Hilloa shook her head and pulled him to her. “Forget that for now. How do I make you my consort?”
“You…you want me to be your consort?” He felt torn in so many different directions he wondered that he didn’t split apart. He had been so attracted to Hilloa at one time, but it hadn’t worked out, and since then he’d been Queen Thela’s toy, and then he’d met Ayma…If they ever reunited with Ayma again, would the two women share him? Hilloa might be fine with that, but what would Ayma make of it? “Uh…you don’t mean it,” he said.
“Yes, I do. Be my consort, Po.” She pulled herself up on her toes and kissed him.
Her lips were so soft and warm. Her mouth was sweet. He fell into the kiss as if diving into the ocean. Their chains clinked together as he lifted his hands to stroke the sides of her face. She wrapped her arms around his waist and pulled him close, so that he pressed against her. Hilloa. Already he felt himself falling for her all over again. Her kindness, her intelligence…he broke the kiss. “You’re only doing this so that I’ll obey your wi
shes when the Lit King comes.”
She blinked up at him, her face flushed. “Not just for that,” she said, and kissed him again, hard. She was trembling, and her cheeks, when they brushed against his, were wet. He held her tight and made his mind up for himself.
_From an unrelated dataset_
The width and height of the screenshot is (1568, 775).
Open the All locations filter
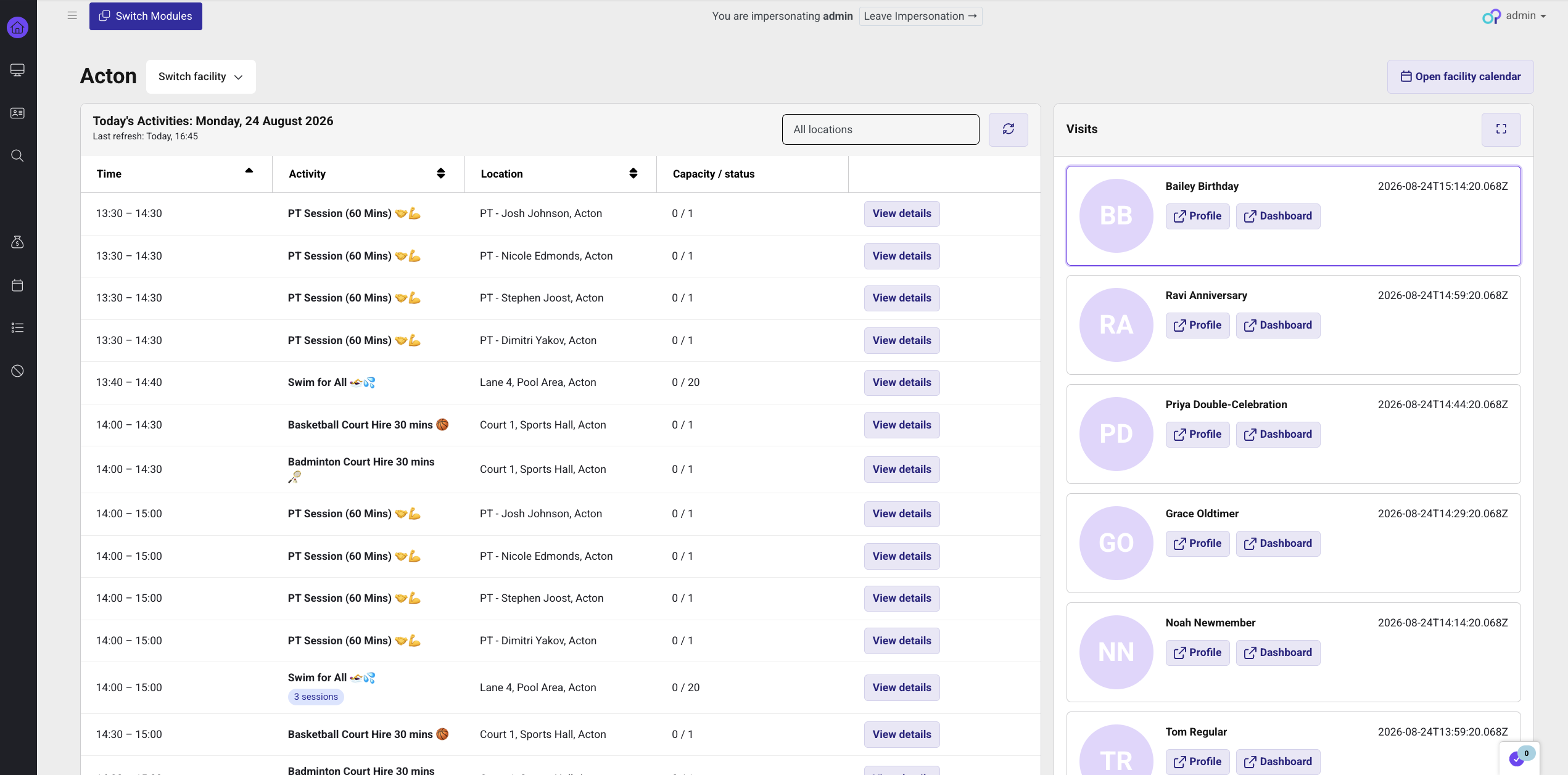(x=880, y=129)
Ayma had known the streets of the citadel her entire life, so why, now, should they look so different? She ran at the head of the howling mob, with a mind lancet in one hand and a brick in the other. The Lit King’s people, who had been on the attack moments ago, now fell back before her. Perhaps the wild exhilaration made her see her city in a new way. All she knew was that they had surprised everyone, most especially themselves, when the Lit King’s reinforcements came.
The very most she had hoped for was to defend the square. Instead they were overrunning the whole citadel, their ranks swelling by the minute as ordinary people saw them fighting and joined in.
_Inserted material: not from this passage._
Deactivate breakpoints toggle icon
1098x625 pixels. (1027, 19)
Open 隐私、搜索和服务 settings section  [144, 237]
Ahead was the Temple of Yammon. Ayma’s mob and many others converged upon it. “We must free the censor!” she cried, and the call went up behind her, but it soon became incoherent as the surging tide of people burst forth with an inarticulate roar.
Taken by surprise, the Lit King’s people scrambled to the gates of the temple, struggling to push the great iron doors closed. If they succeeded, there was little hope of getting inside to rescue the Chorus of the Word. Ayma and the others dashed toward the narrowing archway. A scarred man in a brown robe grappled with her, and she just managed to twist her mind lancet from his grasp and strike him across the back of the head with it. He screamed and fell, and she ran on. Shots rang out, but she did not know if they came from her own people, firing at the lits who were amassing on the walls above, or vice versa. A blur of motion on her right resolved into the butt of a rifle a second too late, and pain exploded across her face as it connected with her jaw. She staggered, but the press of bodies carried her forward, and she managed not to fall and be trampled underfoot.